Losses based on $100 investment, with gains needed for breakeven
 

Loss percentage Value of $100 Breakeven dollar amount Breakeven percentage
10% $90 $10 11%
20% $80 $20 25%
30% $70 $30 43%
40% $60 $40 67%
50% $50 $50 100%
60% $40 $60 150%
70% $30 $70 233%
80% $20 $80 400%

Losses reduce compound returns

A tale of 2 investors

Investor Year 1 Year 2 Year 3 Year 4 Year 5
Steady Stephanie 20% −5% 20% −5% 20%
Erratic Eric 30% −20% 30% −20% 30%

Compound growth of $100,000 investment

Investor Year 10 Year 20 Year 30
Steady Stephanie $243,100 $591,000 $1,436,900
Erratic Eric $197,600 $390,600 $772,000

Key takeaways

Risk management is important for all market conditions but is vitally important when losses start to mount

As losses become larger, the gains needed for breakeven become larger still

Compound returns matter more than mean returns for the long-term investor

1 Compound annual return calculated with the geometric mean, using the GEOMEAN formula in Microsoft Excel.
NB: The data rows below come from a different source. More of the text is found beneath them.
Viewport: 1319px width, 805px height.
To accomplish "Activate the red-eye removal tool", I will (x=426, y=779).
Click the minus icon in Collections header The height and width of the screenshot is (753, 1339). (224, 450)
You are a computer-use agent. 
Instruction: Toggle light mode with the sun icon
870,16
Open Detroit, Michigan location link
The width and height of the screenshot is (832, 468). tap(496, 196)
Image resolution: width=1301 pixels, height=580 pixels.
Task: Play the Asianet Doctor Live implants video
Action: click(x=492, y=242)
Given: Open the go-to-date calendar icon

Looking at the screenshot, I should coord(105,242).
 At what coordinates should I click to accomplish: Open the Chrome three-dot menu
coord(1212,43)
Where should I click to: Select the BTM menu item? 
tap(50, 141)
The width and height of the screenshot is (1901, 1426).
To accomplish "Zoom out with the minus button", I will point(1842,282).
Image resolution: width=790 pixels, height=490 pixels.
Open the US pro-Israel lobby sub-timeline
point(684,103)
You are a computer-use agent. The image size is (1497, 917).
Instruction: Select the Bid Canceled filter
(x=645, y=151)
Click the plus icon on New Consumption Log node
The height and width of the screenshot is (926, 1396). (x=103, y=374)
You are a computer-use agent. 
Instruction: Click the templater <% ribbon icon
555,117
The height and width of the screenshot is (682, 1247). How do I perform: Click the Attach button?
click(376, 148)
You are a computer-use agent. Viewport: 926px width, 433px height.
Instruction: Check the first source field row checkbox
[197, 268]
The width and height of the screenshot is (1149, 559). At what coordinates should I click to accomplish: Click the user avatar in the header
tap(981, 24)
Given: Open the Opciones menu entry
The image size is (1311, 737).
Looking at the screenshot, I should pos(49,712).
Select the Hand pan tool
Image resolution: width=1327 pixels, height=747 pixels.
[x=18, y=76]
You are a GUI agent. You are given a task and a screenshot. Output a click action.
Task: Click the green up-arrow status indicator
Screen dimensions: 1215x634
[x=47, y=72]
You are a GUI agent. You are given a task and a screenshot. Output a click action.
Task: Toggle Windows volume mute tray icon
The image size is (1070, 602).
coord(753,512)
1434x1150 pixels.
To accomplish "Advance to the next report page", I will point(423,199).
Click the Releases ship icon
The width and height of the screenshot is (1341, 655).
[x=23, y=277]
The formula needs to be adjusted to deal with negative numbers. As an example, enter Steady Stephanie's 5 years of returns in cells A1 to A5 of a Microsoft Excel worksheet. In another cell, enter the following formula to calculate the geometric mean:

=GEOMEAN(1+A1:A5)-1

2 Growth of investment at compound annual return of 9.29% for Steady Stephanie and 7.05% for Erratic Eric, assuming no taxes, fees or costs. Balances are calculated with exact numbers and rounded to the nearest $100 for presentation.